表示項目を探すための記録:
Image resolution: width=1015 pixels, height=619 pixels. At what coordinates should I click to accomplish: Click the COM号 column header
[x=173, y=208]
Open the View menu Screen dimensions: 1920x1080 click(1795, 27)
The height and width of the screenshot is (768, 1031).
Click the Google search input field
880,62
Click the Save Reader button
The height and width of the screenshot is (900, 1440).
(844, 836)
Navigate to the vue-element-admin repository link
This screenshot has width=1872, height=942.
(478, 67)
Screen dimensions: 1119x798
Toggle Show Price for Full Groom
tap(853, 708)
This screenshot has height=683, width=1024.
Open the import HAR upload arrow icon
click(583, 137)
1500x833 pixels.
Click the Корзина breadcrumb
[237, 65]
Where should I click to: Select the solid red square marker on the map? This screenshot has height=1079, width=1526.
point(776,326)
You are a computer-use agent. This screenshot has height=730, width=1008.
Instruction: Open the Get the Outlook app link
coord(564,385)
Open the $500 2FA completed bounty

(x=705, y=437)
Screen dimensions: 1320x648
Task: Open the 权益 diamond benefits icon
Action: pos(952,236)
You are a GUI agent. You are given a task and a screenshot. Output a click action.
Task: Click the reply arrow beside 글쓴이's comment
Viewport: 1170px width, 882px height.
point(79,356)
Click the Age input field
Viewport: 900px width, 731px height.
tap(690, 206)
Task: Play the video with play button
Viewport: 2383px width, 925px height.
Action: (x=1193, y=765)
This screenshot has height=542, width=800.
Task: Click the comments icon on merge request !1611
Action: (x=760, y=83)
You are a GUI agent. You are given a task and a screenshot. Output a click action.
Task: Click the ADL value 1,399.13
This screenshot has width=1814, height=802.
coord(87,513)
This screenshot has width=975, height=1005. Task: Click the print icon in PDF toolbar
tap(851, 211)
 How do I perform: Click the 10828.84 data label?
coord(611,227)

• **課題**:
上の項目から、語「arrow」を含む行をすべて特定し、その行を書き写す。

• **課題の出力**:
Open the import HAR upload arrow icon
Task: Click the reply arrow beside 글쓴이's comment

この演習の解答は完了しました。